La columna de Jack y Suzy Welch

Recursos humanos poco humanos

Si el departamento de recursos humanos es la parte más poderosa de una organización como ustedes dicen siempre, ¿por qué su impacto se percibe muchas veces de manera tan negativa? -Fadi Rahal, Kentucky.

Lamentablemente, en muchas compañías, el departamento de recursos humanos se equivoca en sus procedimientos. O funciona como una sociedad secreta o como una barraca de salud y de felicidad. Por supuesto, esos son extremos, pero si algo hemos aprendido en el curso de nuestros viajes durante los últimos cinco años es que el departamento de recursos humanos en raras ocasiones funciona como debería hacerlo en muchos sitios.

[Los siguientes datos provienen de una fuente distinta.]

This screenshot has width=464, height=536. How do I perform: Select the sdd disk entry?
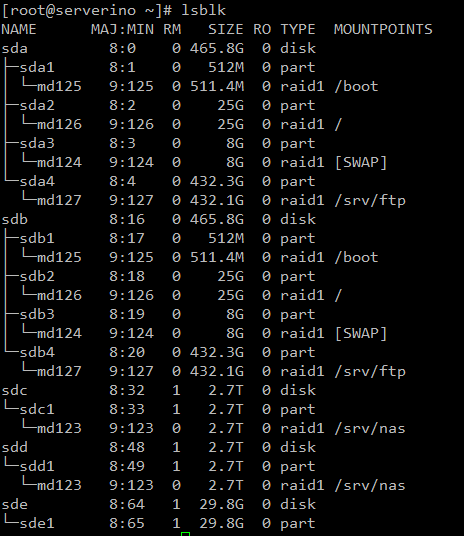pos(15,447)
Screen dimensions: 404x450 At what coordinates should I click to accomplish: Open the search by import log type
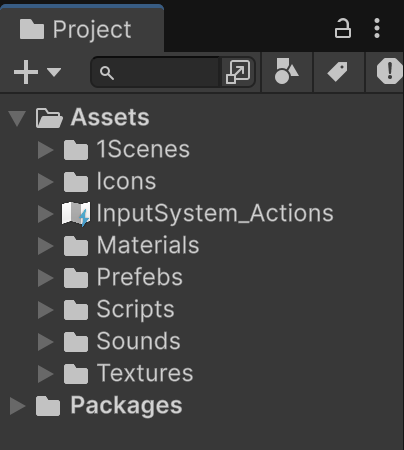(x=389, y=71)
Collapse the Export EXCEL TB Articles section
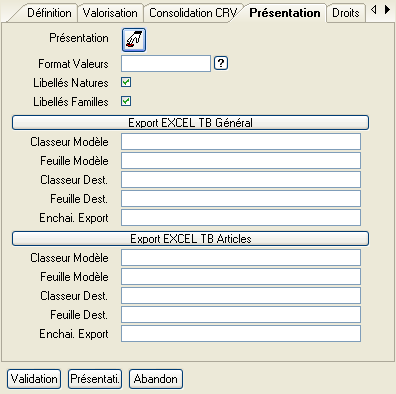This screenshot has width=396, height=394. pyautogui.click(x=190, y=239)
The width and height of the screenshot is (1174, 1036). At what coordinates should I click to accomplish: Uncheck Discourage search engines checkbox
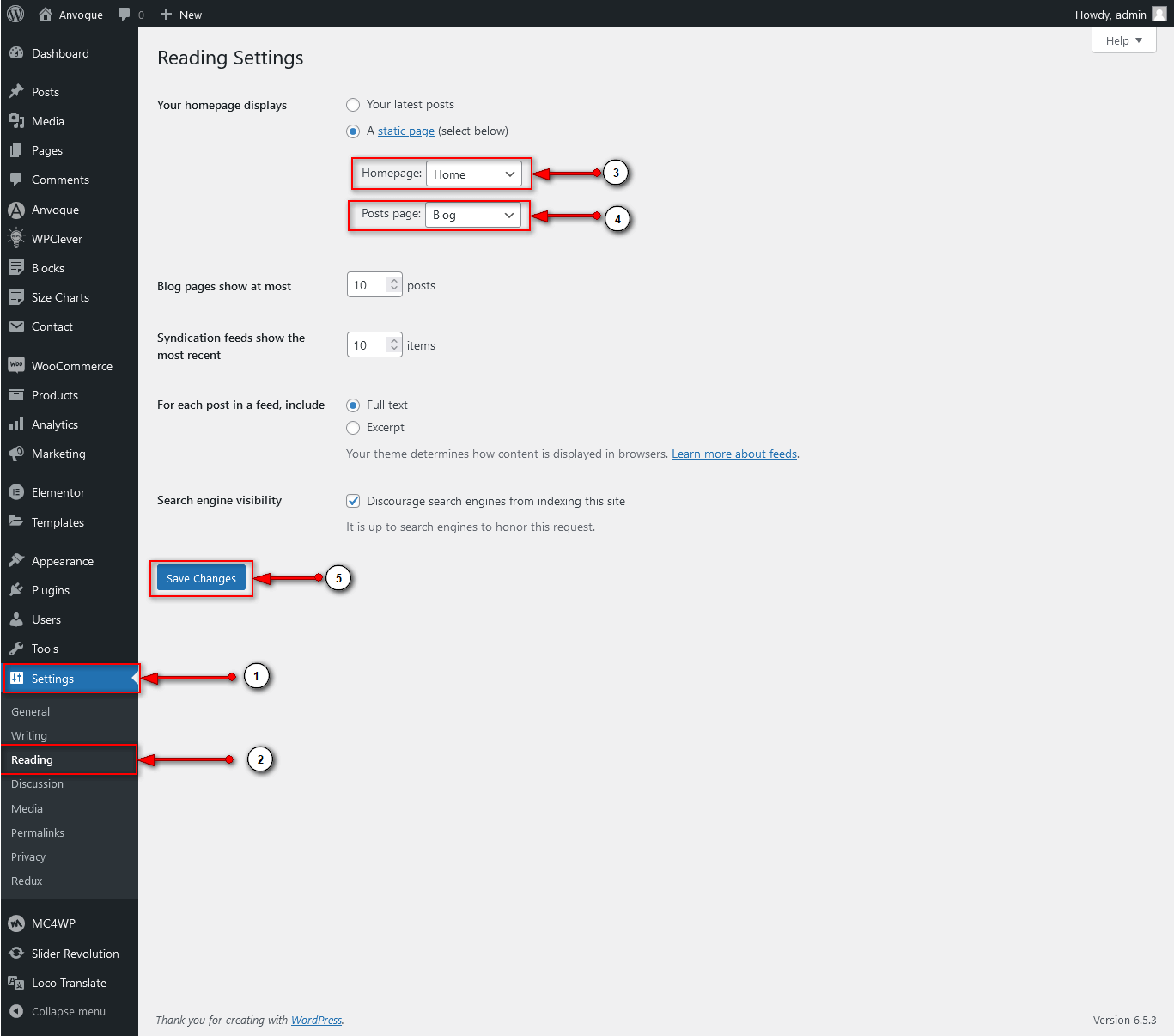tap(353, 501)

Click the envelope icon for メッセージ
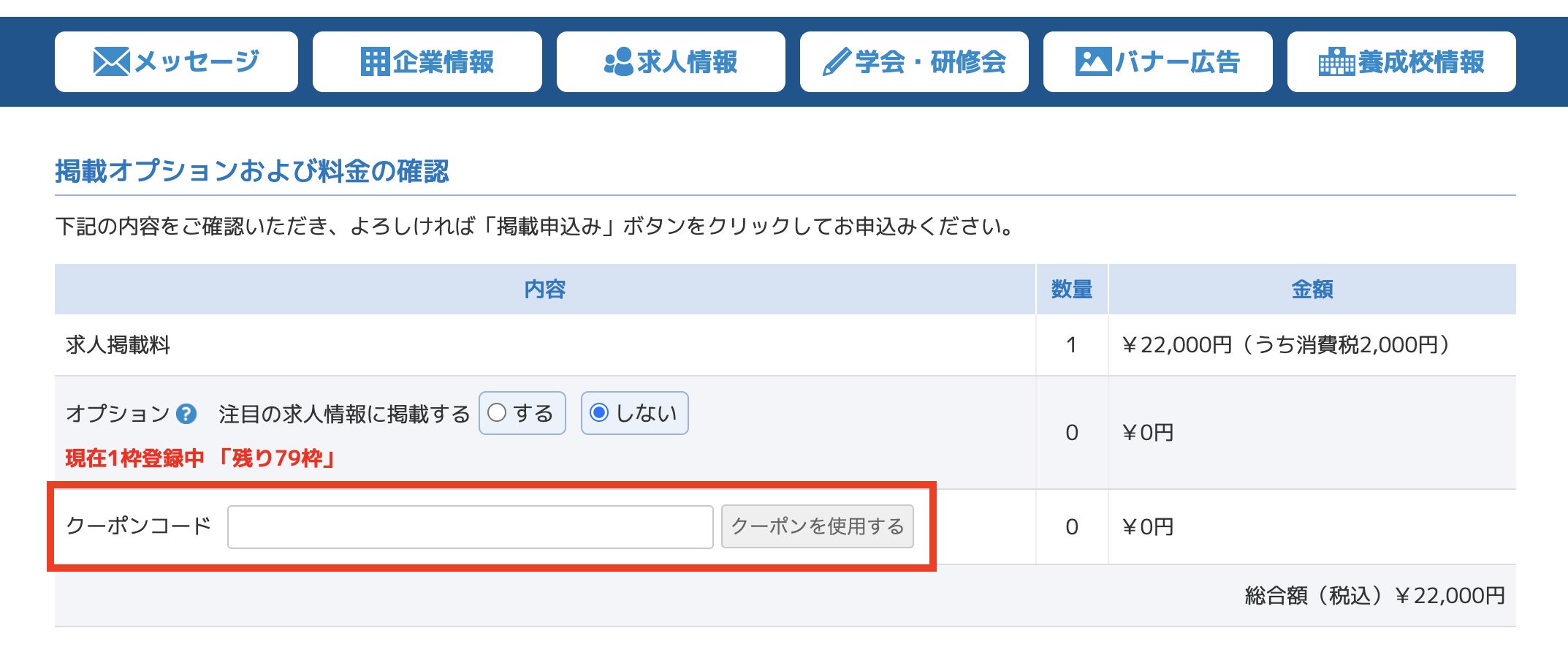[111, 61]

Eso es escandaloso. Y lo más escandaloso de todo es que la mayoría de los dirigentes empresariales nada hacen para arreglarlo.

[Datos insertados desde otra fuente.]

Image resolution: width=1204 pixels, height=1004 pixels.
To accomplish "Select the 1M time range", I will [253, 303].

Creemos que Recursos Humanos debe ser el departamento principal. ¿Qué hay más importante que saber quienes son contratados, adiestrados, promovidos o desplazados? Después de todo, el negocio es un juego, y como ocurre con todos los juegos, el equipo que emplea a los mejores jugadores y logra que actúen como un conjunto, gana. Es así de simple. Entonces ¿por qué relegarlo al patio trasero?

Si por ejemplo usted es el dueño del Real Madrid ¿con quién pasaría el tiempo, con el director financiero del equipo o con el entrenador de los jugadores? Sólo este sabe qué necesita para ganar.

Para nosotros fue dolorosamente claro hace varios años, cuando hablamos ante unos 5.000 profesionales de Recursos Humanos en ciudad de México. En determinado momento, preguntamos a la audiencia, '¿Cuantos de ustedes trabajan en compañías donde el presidente ofrece a un profesional de Recursos Humanos un asiento a la mesa similar al del director financiero?' Luego de un silencio incómodo, menos de 50 personas alzaron la mano. Eso es muy desagradable.

¿Cómo pueden hacer los líderes para arreglar este desbarajuste? Todo debe comenzar con las personas que deben ser contratadas para administrar el Departamento de Recursos Humanos. No se trata de emplazar personas de gran influencia o policías, sino aquellos que juegan en las grandes ligas, personas con real estatura y credibilidad. Lo que se requiere es personas que sean en parte pastores, oyendo todos los pecados y quejas sin formular reprimendas, y por otra parte padres, que amen y ofrezcan cuidado, pero que también le digan al empleado lo que debe hacer cuando pierde el rumbo. Con su conocimiento y su integridad, esos pastores y padres se ganan la confianza de la organización.

Pero padres pastores no se limitan a que los empleados sientan el calor del hogar. También mejoran la calidad de la compañía, en primer lugar, mediante calificaciones que permiten a cada persona de la empresa saber en qué lugar se encuentra, además de vigilar el sistema con la misma intensidad que se aplica generalmente a la ley Sarbanes-Oxley.

Los líderes también deben asegurarse que el Departamento de Recursos Humanos cumple con otros dos papeles. Debe crear mecanismos eficaces, tales como dinero, reconocimiento y entrenamiento, para motivar y retener a empleados. Y debe obligar a las organizaciones a enfrentar las relaciones más cargadas, aquellas con sindicatos, con empleados que han dejado de proporcionar resultados, o con estrellas que causan problemas pues en lugar de crecer se hinchan.